Tanto é assim que há farta jurisprudência das cortes trabalhistas envolvendo casos em que empresas foram condenadas ao pagamento de indenizações por danos morais aos empregados submetidos a situações constrangedoras, vexatórias e humilhantes envolvendo crenças religiosas.

Nessa linha, recentemente a 18ª Turma do TRT de São Paulo condenou uma empresa do setor de autopeças a pagar indenização por danos morais a empregado que sofreu perseguição de seu superior hierárquico, que, ciente da religião judaica do reclamante, fazia saudações nazistas em reuniões, enaltecia Hitler, zombava do Shabat. Evidenciada a discriminação religiosa, a empregadora foi responsabilizada, tendo o juiz pontuado que a liberdade de expressão e pensamento não é salvo-conduto para prática de atos ilícitos, de cunho discriminatório.

Em outra situação, o TST confirmou condenação proferida pelo TRT do Rio de Janeiro no âmbito de uma ação civil pública, ajuizada pelo Ministério Público do Trabalho, que buscava a condenação de um banco, em indenização por danos morais coletivos, e nas seguintes obrigações de fazer: "Não promover nem permitir a prática de discriminação religiosa; efetivar meios de denúncias de discriminação; manter política de combate à discriminação; estabelecer punições a empregados que pratiquem discriminação contra colegas de trabalho". A demanda teve início em razão de denúncia feita por empregada que, uma vez eleita a dirigente sindical, passou a ser hostilizada em razão de suas convicções religiosas. Restou provado, inclusive, que o agressor chamou a empregada de "macumbeira vagabunda e sem vergonha", tendo a empregada sido vítima de ameaças de agressão.

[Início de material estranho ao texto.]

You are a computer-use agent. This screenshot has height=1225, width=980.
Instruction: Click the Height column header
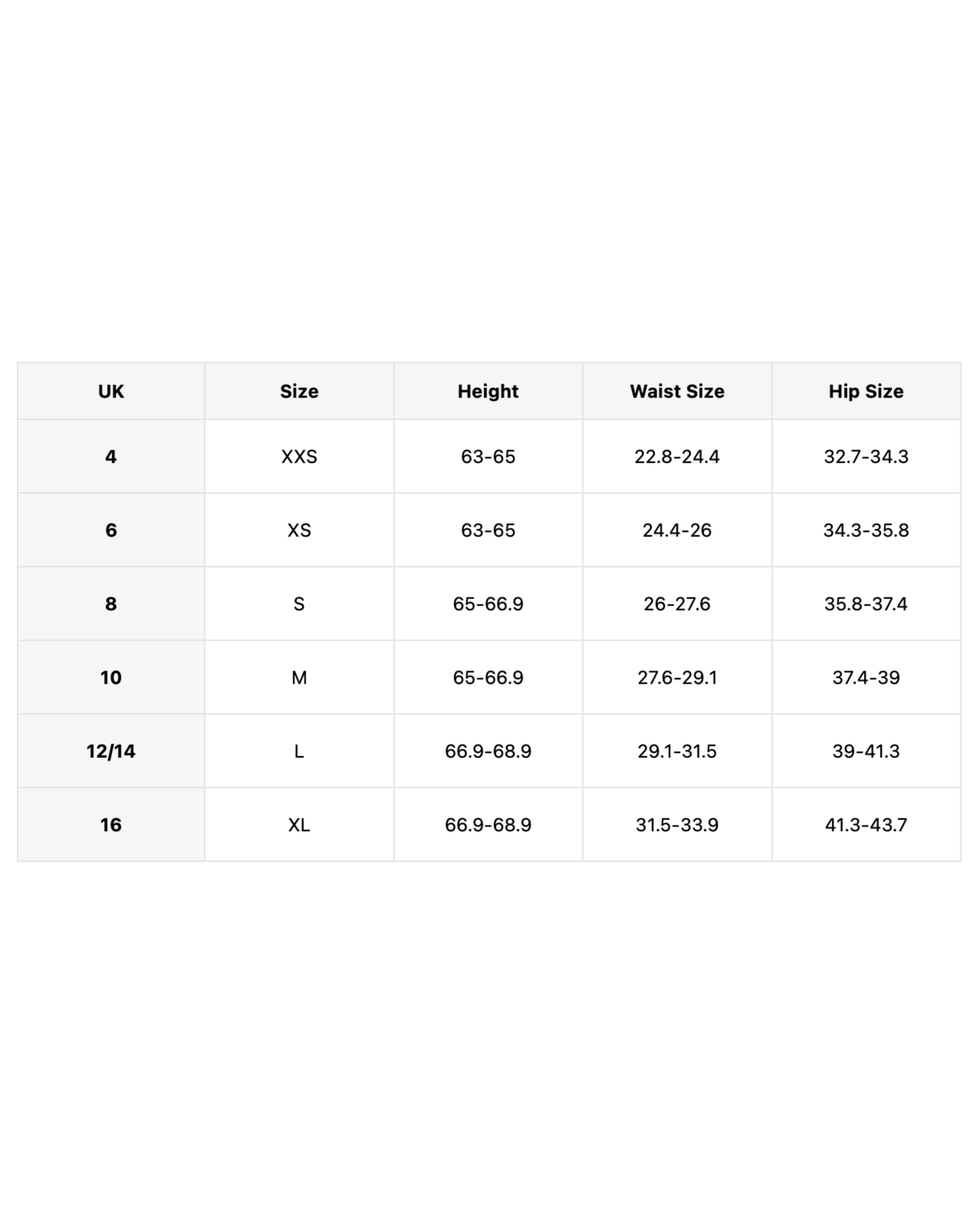(488, 391)
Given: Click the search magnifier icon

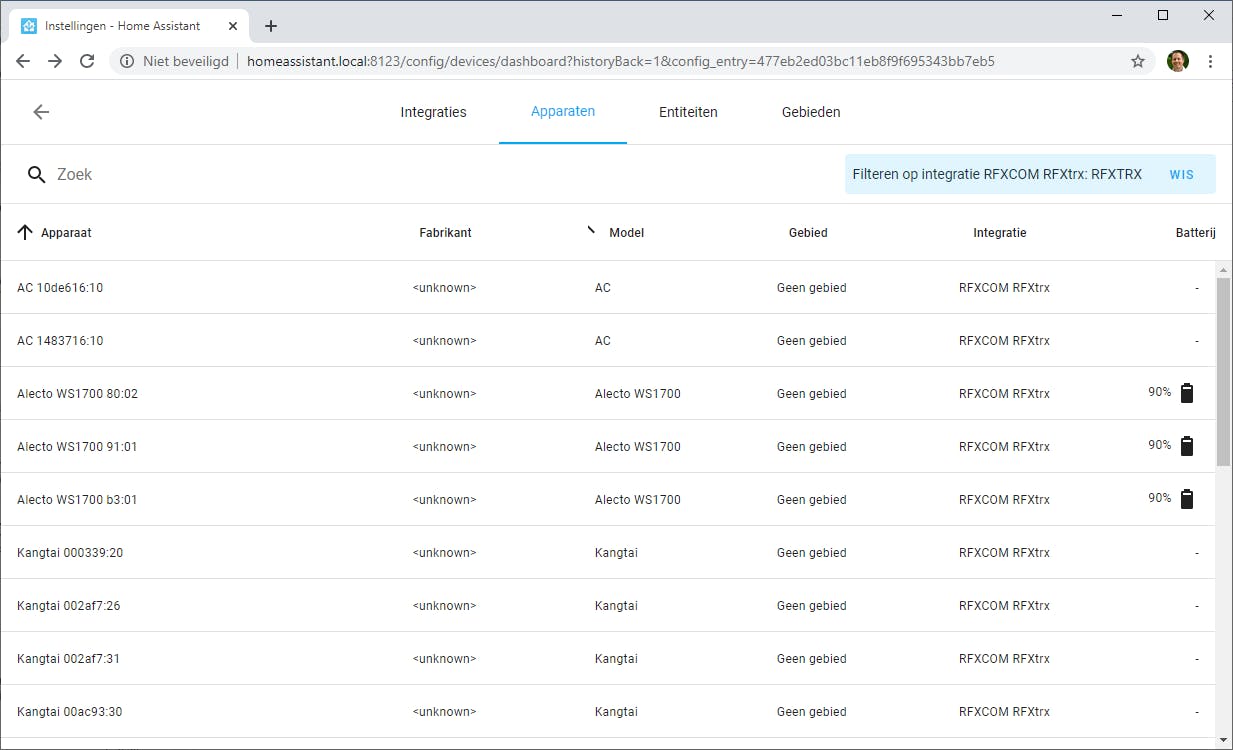Looking at the screenshot, I should tap(37, 175).
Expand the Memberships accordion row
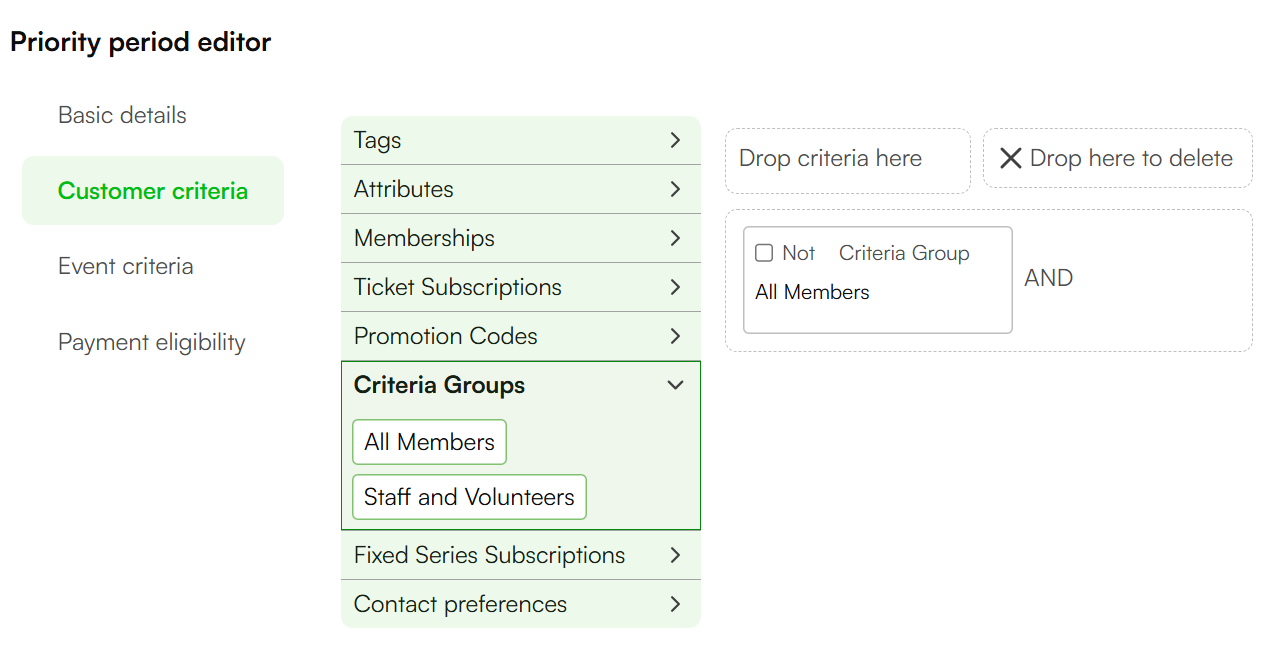The width and height of the screenshot is (1268, 649). pyautogui.click(x=521, y=238)
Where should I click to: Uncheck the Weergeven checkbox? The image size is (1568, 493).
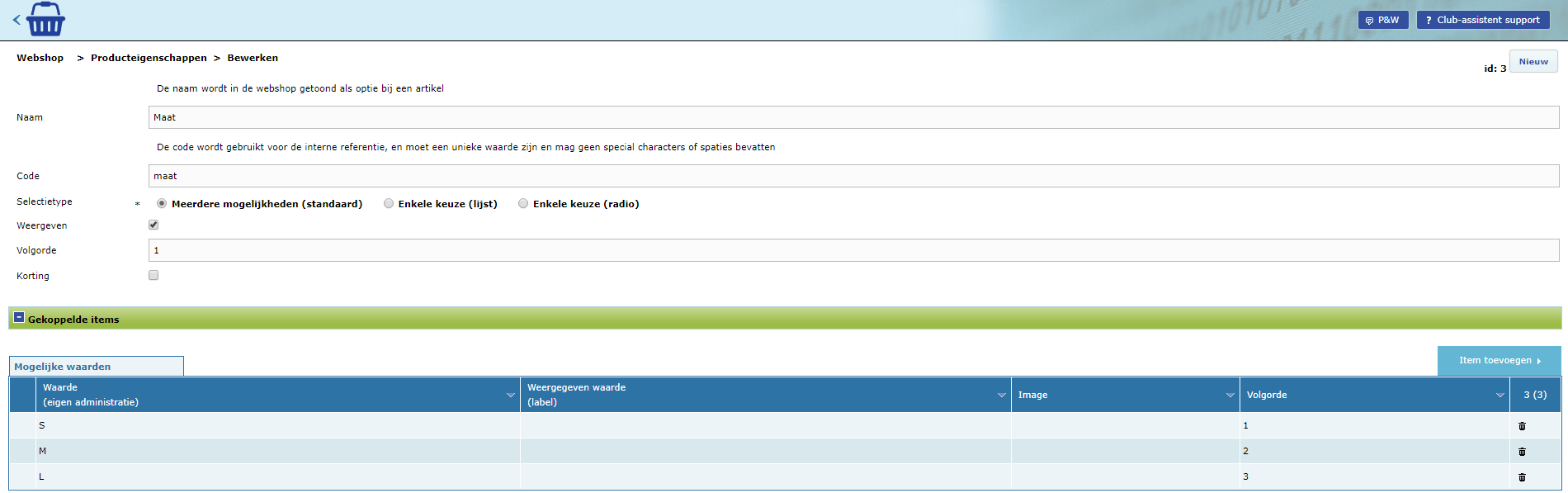[153, 225]
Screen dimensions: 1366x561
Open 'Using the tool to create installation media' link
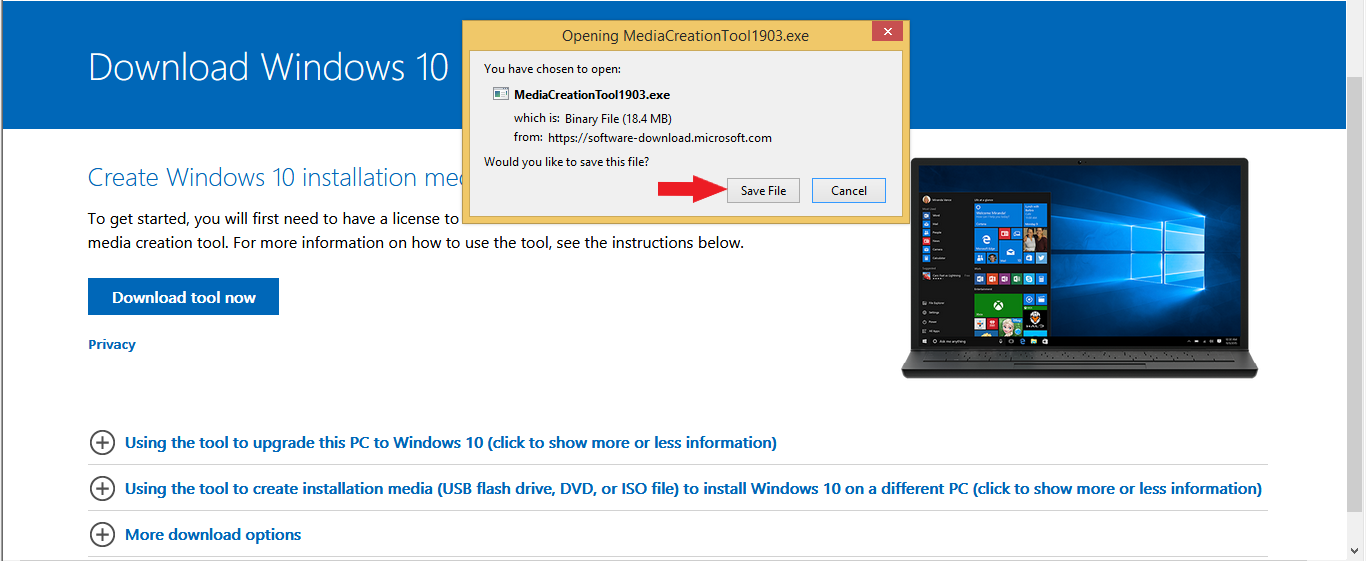(x=692, y=489)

A despeito das discussões sobre cabimento de uma ação coletiva no caso concreto, importante destacar que o TRT ponderou: "Para a devida garantia dos direitos coletivos, não basta que sejam permitidos o uso de objetos que identifiquem as crenças dos empregados, mas é preciso que não se permita, ainda, que haja manifestação de intolerância, não tendo o banco embargante, segundo a prova dos autos, manifestado qualquer atitude tendente a coibir a prática discriminatória no ambiente de trabalho".

A questão que vale ponderar não é o acerto das decisões comentadas acima, mas, sim, a necessidade de ampliar a pauta da diversidade. Diversidade tem de ir além das questões de gênero, orientação sexual, identidade de gênero e raça, deve avançar para temas como religião, condição social, deficiência, idade, aparência pessoal, descendência indígena e tantas outras questões.

A sociedade que queremos está estampada na Constituição Federal de 1988 (que tutela a liberdade de consciência e de crença, artigo 5º, VI), falta vencer inúmeras barreiras e, em especial o ranço de uma sociedade que discrimina, sem pudor e limites, mulheres, população LGBTQIA+, negros, indígenas, deficientes, idosos, pobres e religiosos dos mais diversos credos.